Friday, November 9, 2018

Moving On

I like to think I am moving on, trekking through the grief, through the sorrows of losing a marriage and a husband to suicide. Some days the light is returning to life, and other days it's two steps back.

Many things factor in, holidays, birthdays, anniversaries all tug at my heart strings. The change in daylight savings time is a challenge. I need the sunlight. I dislike missing the sunset because it's gone down before I get off work. Having it dark when I get home saps my motivation.

I look at couples all the time and wonder how they do it. How do they manage to stay the course and keep the love. Now, I know I'm only looking from the outside in, so what I see may be only a partial truth.  It may not be what it appears, or it may be way more delightful than I can imagine.

The mystery is finding my way through the loss, and still trusting in the future. It's knowing I may be alone from here on out, and making peace with it. I'm not there yet. It's wishing I could have done more, and giving myself credit for all I did do. It's missing the happy man, but not the troubled mentally ill man. He is clearly in a better place, and those remaining have to create their new place in life.

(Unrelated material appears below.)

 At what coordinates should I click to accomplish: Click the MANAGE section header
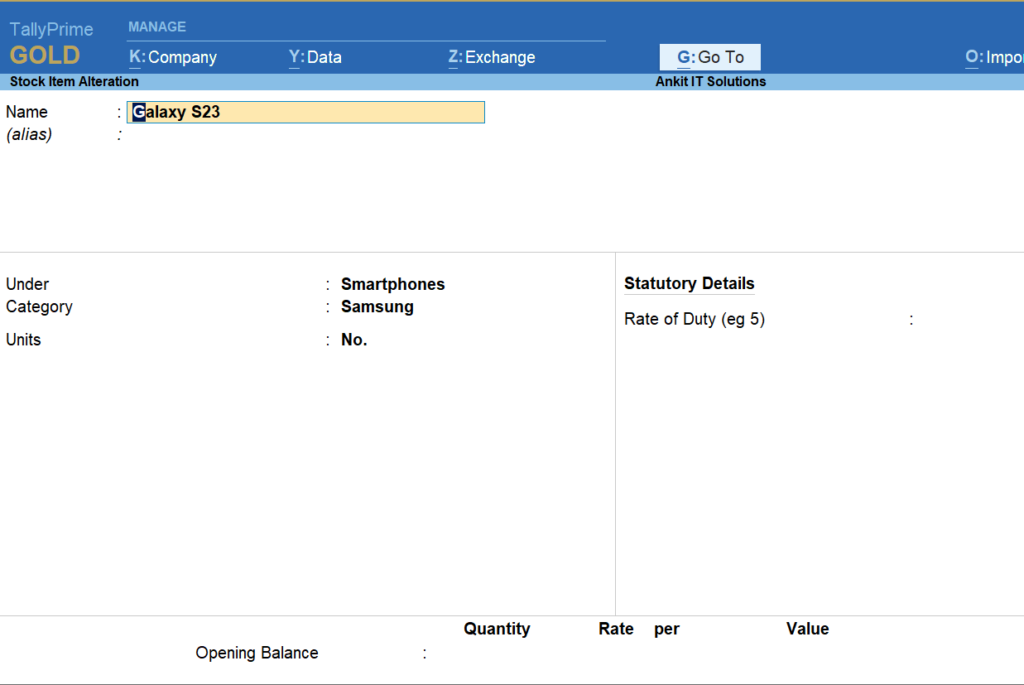coord(156,26)
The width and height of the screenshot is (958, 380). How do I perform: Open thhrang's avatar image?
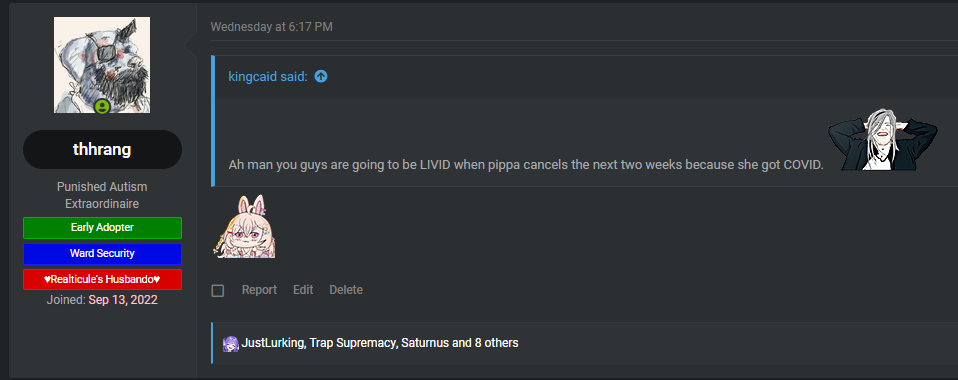[x=102, y=65]
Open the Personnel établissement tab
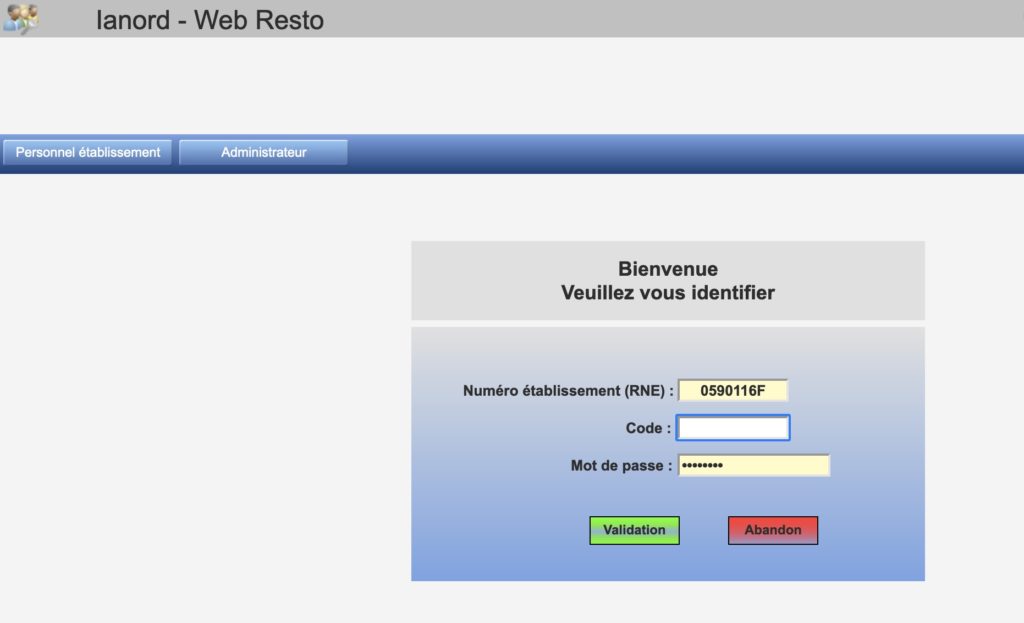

I don't have the magic words for how to do that. I believe faith wraps us up in possibility, and to move on we must surrender to the loss. Acknowledge it, own it, share the pain, cry the tears. To move on we must look forward. We need to honor the past and trust in the future. We have to move, to move on. So staying stuck is not an option. It's hard, it's daunting, and it is part of surviving loss. It's taking it a day at a time, a season at a time, an experience at a time. It's moving when we can, resting when we have to and beginning again. It's as simple and as difficult as that.